## TASK STATEMENT
Convert the lines below, from the start through the line containing "Action: (370, 21)", inclusive, into a two-column CSV with the columns instruction and response. Give one row for each text and its answer, enclose every field in quotation marks, replace line breaks with spaces, and omit the pictures.

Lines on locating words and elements
--- Begin ---

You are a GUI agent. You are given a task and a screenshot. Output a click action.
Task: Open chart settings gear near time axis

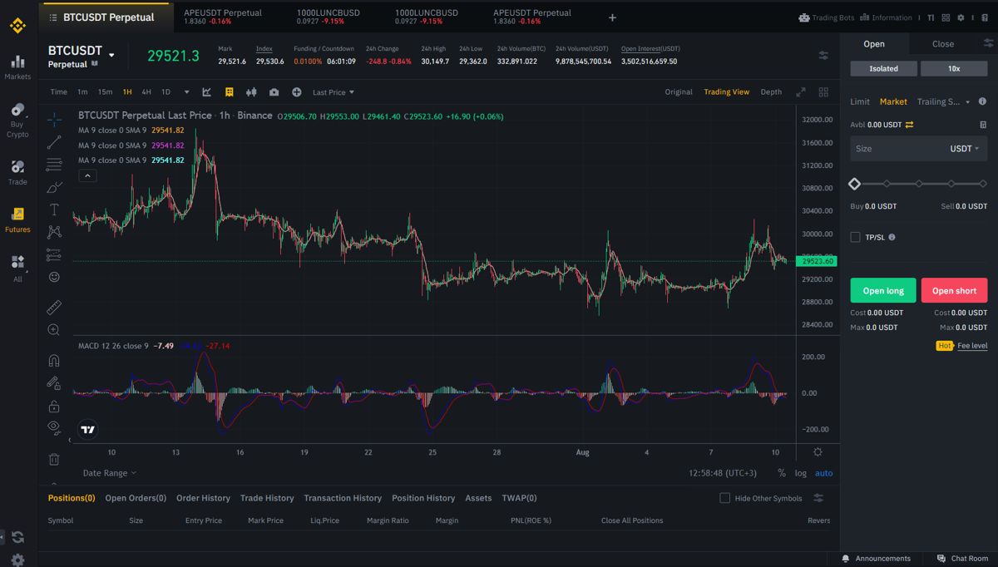818,452
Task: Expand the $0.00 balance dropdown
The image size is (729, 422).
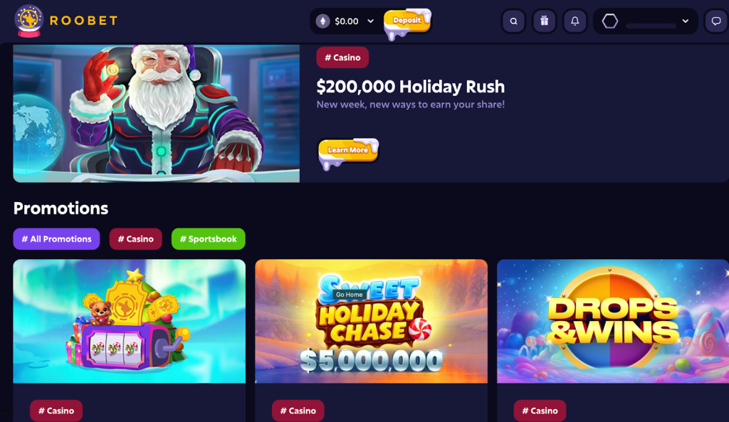Action: (370, 21)
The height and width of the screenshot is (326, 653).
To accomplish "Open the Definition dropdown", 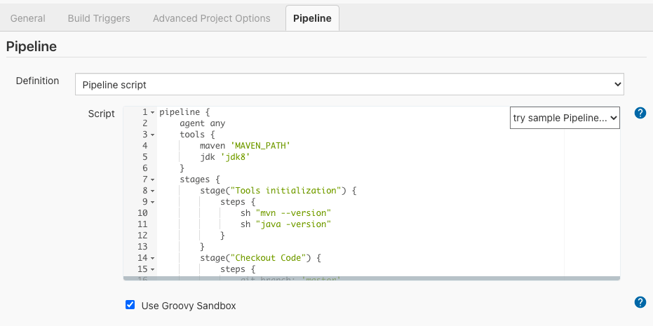I will [x=349, y=84].
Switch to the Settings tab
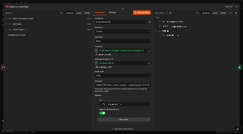 112,12
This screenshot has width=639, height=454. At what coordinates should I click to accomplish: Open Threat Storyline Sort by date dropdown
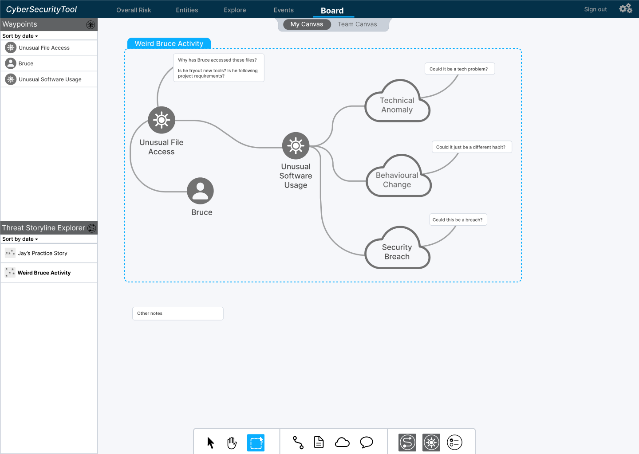[20, 239]
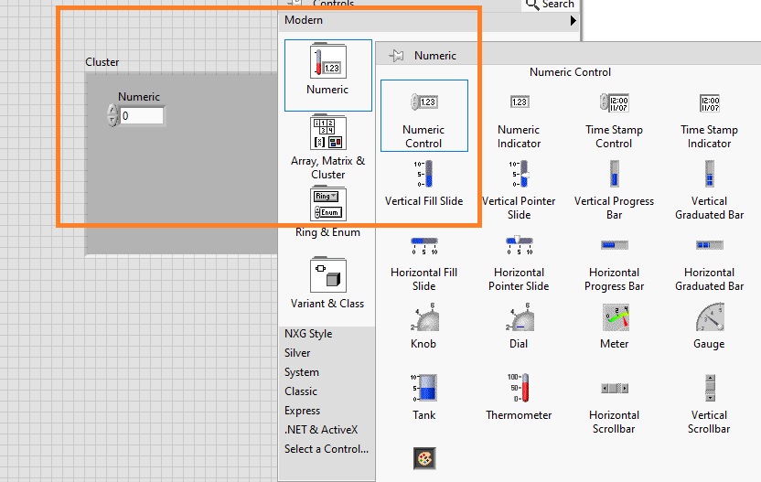Select the Meter indicator icon
Screen dimensions: 761x482
tap(614, 317)
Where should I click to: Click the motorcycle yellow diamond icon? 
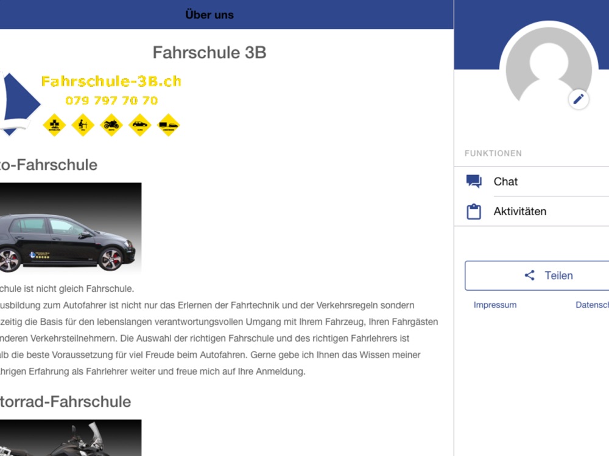(111, 125)
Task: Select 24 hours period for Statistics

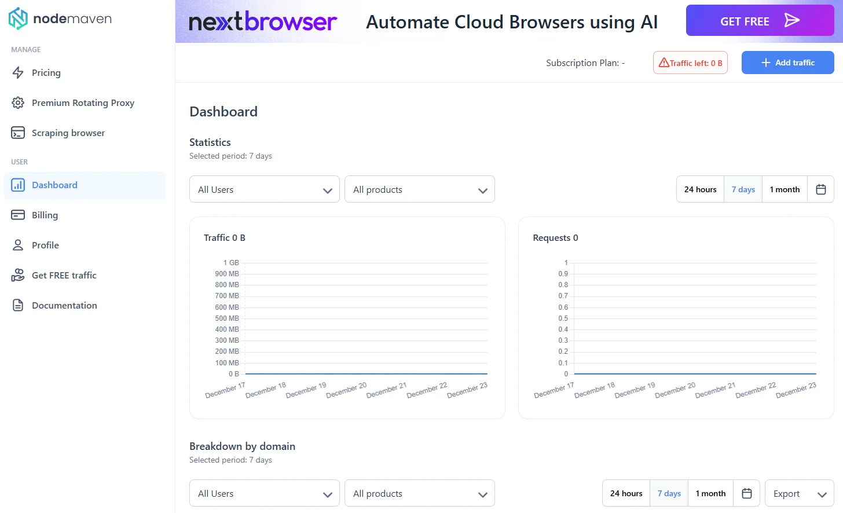Action: 700,189
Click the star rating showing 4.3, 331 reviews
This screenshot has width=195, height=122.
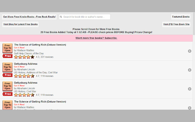[24, 57]
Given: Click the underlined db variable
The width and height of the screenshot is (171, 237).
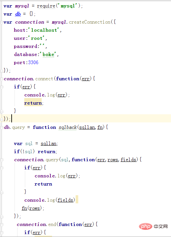Looking at the screenshot, I should 18,14.
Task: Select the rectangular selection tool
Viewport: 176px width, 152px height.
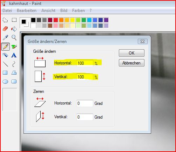Action: pyautogui.click(x=14, y=20)
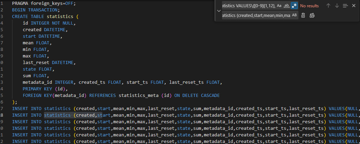Toggle Preserve Case in replace field
The width and height of the screenshot is (360, 144).
294,15
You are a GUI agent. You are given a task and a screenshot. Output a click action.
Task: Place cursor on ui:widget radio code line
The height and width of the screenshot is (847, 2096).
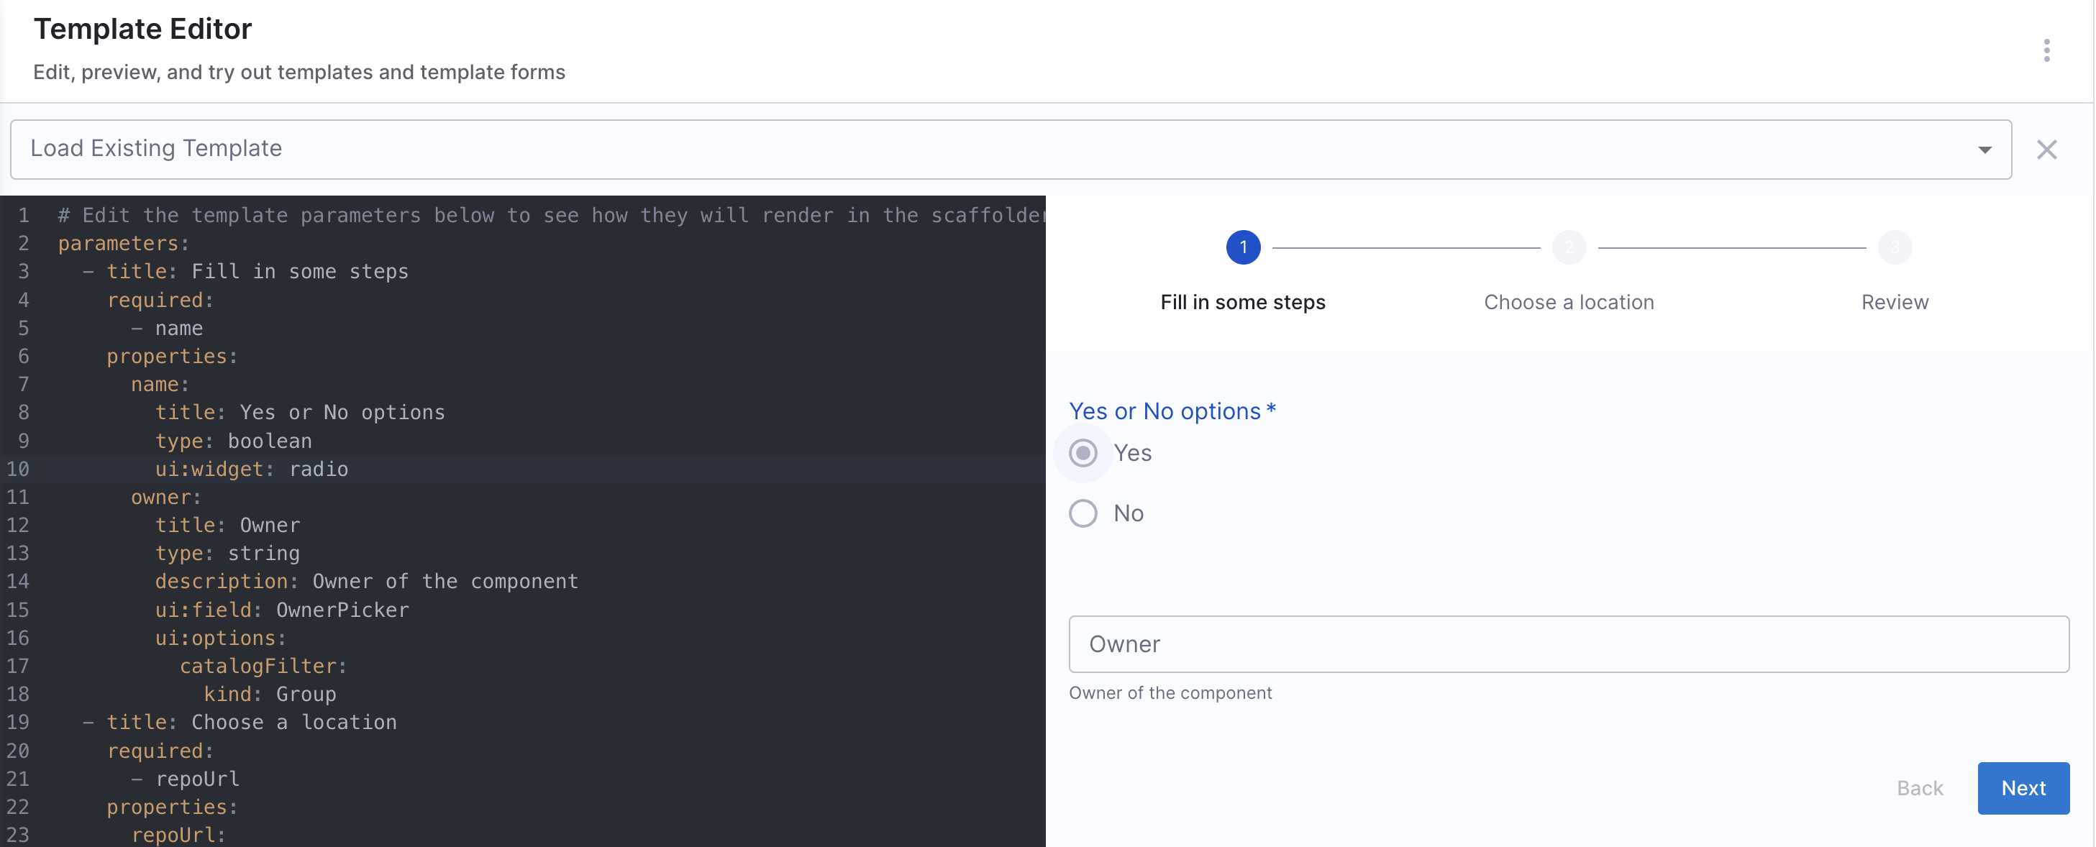[252, 469]
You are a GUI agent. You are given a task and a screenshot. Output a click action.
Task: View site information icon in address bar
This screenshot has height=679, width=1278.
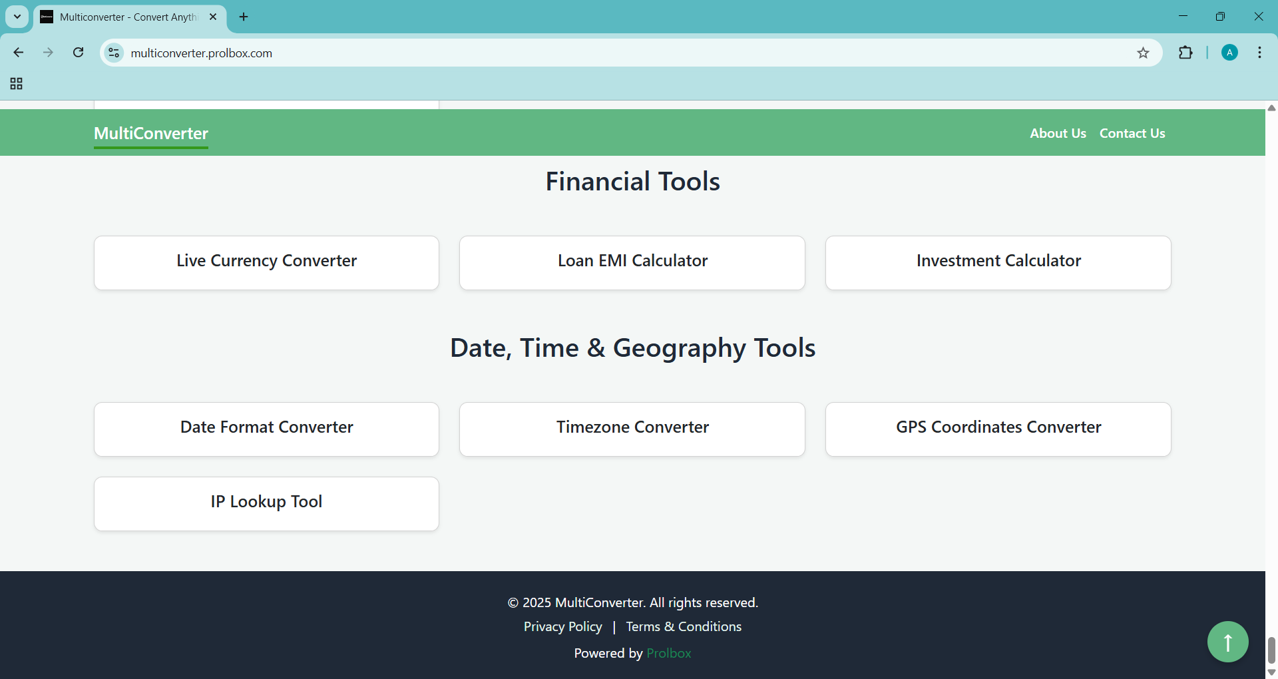(x=114, y=53)
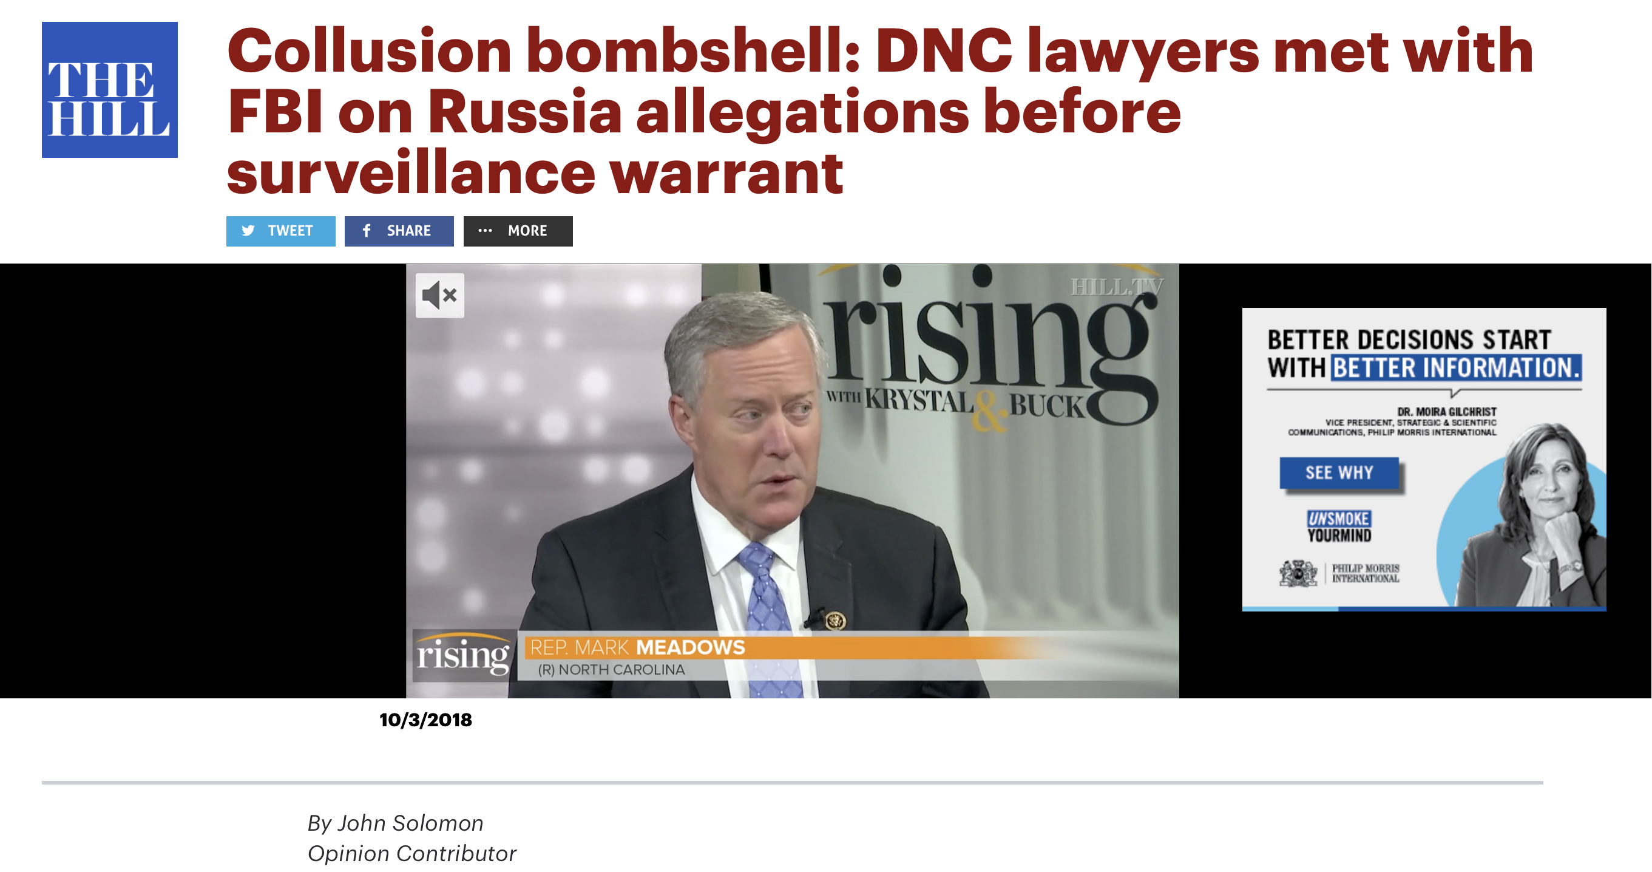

--- End ---

## WRITTEN REPLY
instruction,response
"You are a GUI agent. You are given a task and a screenshot. Output a click action. Task: Open chart settings gear near time axis","818,452"
"Task: Expand the $0.00 balance dropdown The image size is (729, 422).","Action: (370, 21)"